Senate committee hears 'penny bill' to allow permissive cash rounding after minting stops
Loading...
Summary
Substitute House Bill 2,334 would permit asymmetrical rounding of in-person cash transactions after the U.S. Mint stopped producing pennies; sponsors and retailers said it offers needed guidance while staff cited a $186,000 one-time cost for the Department of Licensing to implement related changes.
Substitute House Bill 2,334 would give sellers the option to round the cash portion of in-person transactions to avoid requiring pennies after the U.S. Treasury announced it would stop minting pennies.
Committee staff outlined the bill's mechanics: penny endings of 1¢, 2¢, 6¢ and 7¢ would be rounded down; totals ending in 3¢, 4¢, 8¢ and 9¢ would be rounded up. Rounding would be applied after sales and use tax so tax liabilities are unaffected. The substitute differs from a Senate companion by making rounding permissive for sellers and state and local agencies, limiting it to in-person transactions, preempting local ordinances that prohibit rounding, and providing immunity from Consumer Protection Act claims tied to rounding. Staff also cited a Department of Licensing estimate of about $186,000 in one-time operating expenditures to update systems.
Rep. April Berg, the House sponsor, called it a "penny bill" born from a federal decision to stop minting pennies and said the measure protects consumers and businesses by allowing exact change and removing uncertainty. "This bill...makes sure that cash transactions, this is only applicable to cash transactions," she said, adding the bill protects businesses' business-and-occupation reporting obligations.

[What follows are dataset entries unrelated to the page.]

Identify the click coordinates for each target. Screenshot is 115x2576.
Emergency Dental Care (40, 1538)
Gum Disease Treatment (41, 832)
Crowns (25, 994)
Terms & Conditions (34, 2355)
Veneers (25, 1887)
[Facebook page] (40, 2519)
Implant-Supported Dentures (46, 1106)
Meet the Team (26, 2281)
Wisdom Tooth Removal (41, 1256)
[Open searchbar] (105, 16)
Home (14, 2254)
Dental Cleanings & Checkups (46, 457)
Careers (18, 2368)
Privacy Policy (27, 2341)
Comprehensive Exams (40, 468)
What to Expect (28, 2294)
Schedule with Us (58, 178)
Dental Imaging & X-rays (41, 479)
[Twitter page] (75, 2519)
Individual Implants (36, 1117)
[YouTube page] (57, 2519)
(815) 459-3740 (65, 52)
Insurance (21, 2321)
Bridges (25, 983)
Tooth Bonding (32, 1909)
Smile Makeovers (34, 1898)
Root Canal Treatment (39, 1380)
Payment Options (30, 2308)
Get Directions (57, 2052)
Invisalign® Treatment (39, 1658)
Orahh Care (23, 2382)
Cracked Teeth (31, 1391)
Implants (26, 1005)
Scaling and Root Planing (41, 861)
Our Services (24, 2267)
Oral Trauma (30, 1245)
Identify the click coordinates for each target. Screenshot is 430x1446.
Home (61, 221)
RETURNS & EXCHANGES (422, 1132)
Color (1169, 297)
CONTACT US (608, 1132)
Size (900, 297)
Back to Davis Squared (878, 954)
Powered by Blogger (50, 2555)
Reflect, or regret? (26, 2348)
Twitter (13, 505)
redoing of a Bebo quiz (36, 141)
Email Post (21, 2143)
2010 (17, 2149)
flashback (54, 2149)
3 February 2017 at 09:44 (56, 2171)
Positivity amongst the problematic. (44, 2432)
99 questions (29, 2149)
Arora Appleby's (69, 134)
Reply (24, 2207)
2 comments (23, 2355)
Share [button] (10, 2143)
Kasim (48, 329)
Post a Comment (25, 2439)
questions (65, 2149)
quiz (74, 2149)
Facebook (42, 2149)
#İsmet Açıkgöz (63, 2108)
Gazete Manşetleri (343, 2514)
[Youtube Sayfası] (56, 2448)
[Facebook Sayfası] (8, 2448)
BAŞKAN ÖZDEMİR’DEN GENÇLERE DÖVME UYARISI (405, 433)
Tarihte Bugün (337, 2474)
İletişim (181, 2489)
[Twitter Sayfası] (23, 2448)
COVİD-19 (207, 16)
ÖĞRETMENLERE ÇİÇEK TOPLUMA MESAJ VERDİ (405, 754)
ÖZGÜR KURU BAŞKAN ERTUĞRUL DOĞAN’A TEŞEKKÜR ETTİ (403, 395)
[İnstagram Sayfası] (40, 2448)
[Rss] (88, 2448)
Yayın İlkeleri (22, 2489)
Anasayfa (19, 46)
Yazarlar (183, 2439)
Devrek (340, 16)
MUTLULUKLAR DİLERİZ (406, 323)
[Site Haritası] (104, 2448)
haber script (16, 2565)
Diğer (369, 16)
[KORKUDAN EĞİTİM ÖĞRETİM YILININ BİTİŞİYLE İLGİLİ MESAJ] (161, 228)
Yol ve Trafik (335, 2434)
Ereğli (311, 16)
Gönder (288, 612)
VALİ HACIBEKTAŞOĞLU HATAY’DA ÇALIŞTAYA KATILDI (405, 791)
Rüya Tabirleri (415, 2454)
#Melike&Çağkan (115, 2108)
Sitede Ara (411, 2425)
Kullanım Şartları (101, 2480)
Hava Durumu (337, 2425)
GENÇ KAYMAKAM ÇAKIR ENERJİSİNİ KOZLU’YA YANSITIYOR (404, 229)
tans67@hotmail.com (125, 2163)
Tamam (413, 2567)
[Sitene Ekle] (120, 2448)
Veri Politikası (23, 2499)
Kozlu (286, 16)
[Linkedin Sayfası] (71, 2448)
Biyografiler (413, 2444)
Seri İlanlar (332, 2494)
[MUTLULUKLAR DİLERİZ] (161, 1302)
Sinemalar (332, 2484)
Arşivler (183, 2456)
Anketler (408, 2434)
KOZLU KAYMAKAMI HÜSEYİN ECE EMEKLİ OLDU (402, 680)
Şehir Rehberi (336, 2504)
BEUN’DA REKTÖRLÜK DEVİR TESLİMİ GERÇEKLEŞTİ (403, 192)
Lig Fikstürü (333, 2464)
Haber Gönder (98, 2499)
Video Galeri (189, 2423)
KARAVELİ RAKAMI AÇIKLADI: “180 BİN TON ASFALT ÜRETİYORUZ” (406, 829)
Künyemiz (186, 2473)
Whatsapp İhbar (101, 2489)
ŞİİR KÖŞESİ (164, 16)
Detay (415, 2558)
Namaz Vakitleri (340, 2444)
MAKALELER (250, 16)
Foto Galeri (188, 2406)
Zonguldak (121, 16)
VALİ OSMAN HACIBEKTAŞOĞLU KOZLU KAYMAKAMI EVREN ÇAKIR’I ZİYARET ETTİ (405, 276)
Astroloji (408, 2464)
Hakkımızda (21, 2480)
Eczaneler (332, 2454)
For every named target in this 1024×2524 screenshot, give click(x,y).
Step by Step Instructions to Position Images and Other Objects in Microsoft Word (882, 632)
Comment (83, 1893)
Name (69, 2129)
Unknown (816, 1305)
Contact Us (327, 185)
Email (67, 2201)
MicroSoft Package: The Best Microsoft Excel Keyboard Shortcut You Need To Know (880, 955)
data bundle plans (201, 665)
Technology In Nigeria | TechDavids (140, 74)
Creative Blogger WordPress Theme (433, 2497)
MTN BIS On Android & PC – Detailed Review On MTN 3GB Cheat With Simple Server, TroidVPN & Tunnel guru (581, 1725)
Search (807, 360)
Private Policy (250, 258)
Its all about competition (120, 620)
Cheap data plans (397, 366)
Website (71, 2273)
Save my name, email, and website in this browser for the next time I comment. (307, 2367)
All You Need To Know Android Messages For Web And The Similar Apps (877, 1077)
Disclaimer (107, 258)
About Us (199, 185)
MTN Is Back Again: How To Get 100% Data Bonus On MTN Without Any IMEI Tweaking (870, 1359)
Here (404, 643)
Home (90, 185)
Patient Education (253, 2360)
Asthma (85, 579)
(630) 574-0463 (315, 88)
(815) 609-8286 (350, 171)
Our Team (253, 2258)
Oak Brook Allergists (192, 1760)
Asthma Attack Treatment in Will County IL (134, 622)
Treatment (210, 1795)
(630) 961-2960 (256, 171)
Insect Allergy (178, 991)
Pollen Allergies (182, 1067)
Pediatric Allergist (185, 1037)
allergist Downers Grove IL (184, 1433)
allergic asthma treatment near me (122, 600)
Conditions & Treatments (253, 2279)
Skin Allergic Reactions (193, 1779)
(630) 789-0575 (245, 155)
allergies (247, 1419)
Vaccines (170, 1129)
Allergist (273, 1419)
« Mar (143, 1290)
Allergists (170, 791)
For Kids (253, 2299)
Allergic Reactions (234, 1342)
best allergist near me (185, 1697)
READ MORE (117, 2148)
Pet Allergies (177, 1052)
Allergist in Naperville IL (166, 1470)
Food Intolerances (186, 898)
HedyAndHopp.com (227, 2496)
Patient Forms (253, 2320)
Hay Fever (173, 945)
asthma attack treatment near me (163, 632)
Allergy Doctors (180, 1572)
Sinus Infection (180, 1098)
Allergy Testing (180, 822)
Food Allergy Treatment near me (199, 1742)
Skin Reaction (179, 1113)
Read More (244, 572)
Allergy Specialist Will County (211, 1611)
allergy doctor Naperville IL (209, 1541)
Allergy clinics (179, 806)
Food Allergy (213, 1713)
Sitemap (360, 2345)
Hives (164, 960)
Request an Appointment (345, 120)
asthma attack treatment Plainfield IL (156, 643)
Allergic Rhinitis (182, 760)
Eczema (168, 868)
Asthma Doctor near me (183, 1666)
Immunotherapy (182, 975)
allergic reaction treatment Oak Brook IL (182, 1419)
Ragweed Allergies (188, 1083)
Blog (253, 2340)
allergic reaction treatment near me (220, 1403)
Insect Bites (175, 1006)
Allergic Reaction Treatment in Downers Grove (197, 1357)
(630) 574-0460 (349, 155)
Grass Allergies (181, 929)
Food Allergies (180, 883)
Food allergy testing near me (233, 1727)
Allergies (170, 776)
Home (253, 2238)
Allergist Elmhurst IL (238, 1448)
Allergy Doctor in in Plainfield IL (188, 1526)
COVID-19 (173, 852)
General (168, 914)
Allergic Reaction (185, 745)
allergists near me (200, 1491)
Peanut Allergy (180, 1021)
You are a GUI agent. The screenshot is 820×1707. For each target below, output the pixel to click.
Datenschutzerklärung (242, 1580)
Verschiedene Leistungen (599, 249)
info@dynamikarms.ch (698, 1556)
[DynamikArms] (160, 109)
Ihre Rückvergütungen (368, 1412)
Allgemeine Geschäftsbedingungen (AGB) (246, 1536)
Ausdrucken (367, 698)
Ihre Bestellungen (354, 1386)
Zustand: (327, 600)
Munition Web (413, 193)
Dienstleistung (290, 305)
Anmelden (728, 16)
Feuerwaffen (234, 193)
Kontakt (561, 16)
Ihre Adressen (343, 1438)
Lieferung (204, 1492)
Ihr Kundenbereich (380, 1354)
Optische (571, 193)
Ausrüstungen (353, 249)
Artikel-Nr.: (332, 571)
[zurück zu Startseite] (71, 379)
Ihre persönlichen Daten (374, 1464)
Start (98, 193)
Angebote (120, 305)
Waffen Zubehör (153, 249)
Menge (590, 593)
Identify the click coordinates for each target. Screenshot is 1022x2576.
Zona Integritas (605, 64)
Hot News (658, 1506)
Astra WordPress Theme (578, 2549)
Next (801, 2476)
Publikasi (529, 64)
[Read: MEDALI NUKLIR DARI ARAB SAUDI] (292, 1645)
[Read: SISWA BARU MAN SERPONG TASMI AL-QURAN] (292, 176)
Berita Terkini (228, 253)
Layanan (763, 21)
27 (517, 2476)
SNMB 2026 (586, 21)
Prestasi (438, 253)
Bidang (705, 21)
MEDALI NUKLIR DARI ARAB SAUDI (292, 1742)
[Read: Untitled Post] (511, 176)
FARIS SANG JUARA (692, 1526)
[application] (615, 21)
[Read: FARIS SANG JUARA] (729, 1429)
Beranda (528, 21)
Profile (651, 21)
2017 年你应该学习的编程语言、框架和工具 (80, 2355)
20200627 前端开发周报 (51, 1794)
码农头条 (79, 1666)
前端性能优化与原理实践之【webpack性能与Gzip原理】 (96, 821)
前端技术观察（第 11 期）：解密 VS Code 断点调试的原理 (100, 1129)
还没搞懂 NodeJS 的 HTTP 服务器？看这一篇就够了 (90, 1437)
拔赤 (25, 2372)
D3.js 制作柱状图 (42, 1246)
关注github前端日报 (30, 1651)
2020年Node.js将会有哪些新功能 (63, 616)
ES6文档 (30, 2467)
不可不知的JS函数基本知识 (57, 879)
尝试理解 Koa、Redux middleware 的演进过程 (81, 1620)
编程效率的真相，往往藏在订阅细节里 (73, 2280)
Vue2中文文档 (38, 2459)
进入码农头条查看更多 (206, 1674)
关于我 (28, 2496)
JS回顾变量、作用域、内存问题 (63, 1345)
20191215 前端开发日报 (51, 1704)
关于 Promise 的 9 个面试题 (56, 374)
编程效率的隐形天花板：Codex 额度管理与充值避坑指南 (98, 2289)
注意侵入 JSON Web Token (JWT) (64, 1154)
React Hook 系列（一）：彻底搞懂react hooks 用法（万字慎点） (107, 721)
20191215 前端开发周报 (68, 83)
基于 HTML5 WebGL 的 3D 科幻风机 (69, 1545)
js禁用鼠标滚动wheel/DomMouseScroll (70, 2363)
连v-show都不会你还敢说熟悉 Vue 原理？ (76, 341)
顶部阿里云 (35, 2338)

Retail groups urged passage in public testimony. Molly Poffin of the Washington Food Industry Association said grocery and convenience stores have difficulty obtaining pennies from banks and need statutory guidance to update point-of-sale systems. Brandon Huskeeper of the Northwest Grocery Retail Association said the bill provides a safe harbor for retailers and asked for a technical tweak to treatment of mixed-tender transactions. Todd Peterson, testifying as a private citizen, said other countries adjusted to removing pennies without issue.
Senators asked whether signage should be required at registers; Berg said adding signage would be an unfunded mandate on businesses and that merchants could post notices voluntarily.
The committee heard the bill and public testimony; no committee vote is recorded in the transcript.